(Beginning of INFORMATION GIVEN)

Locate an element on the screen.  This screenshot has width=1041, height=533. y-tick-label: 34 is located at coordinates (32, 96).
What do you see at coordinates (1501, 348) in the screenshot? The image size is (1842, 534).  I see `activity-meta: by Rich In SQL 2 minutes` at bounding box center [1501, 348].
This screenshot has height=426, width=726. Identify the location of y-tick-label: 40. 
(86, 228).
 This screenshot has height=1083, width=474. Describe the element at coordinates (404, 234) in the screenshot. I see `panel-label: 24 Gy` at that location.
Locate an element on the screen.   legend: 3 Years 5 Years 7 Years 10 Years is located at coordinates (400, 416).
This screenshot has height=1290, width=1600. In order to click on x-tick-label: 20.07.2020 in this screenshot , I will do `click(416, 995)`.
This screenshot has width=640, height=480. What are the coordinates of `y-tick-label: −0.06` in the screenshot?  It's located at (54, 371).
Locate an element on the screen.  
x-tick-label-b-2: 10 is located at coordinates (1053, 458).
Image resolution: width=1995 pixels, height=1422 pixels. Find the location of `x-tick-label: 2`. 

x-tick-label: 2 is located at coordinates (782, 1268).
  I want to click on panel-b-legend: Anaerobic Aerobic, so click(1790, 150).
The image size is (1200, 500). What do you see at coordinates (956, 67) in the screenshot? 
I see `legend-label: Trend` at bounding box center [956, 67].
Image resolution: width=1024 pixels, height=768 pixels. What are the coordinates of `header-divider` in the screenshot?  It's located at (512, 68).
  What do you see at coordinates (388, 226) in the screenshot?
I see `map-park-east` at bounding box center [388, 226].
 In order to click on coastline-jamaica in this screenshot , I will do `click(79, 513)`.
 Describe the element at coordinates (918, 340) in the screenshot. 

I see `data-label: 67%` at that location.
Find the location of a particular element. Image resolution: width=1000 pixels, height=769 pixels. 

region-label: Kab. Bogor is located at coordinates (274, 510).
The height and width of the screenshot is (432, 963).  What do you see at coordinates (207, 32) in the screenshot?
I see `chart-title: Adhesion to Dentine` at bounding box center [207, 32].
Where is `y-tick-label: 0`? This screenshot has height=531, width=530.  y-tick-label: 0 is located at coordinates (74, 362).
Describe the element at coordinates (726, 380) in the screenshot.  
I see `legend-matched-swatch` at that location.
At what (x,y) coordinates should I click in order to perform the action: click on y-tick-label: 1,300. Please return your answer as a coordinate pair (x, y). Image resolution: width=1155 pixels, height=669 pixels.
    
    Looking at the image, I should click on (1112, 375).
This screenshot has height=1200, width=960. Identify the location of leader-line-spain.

(End of INFORMATION GIVEN)

| PROBLEM TO WORK ON |
Pick out every line in the records above that contains the string "Find" and copy each one in full. Letter case counts.

| ANSWER |
Image resolution: width=1995 pixels, height=1422 pixels. Find the location of `x-tick-label: 2`. 
Find the location of a particular element. Image resolution: width=1000 pixels, height=769 pixels. 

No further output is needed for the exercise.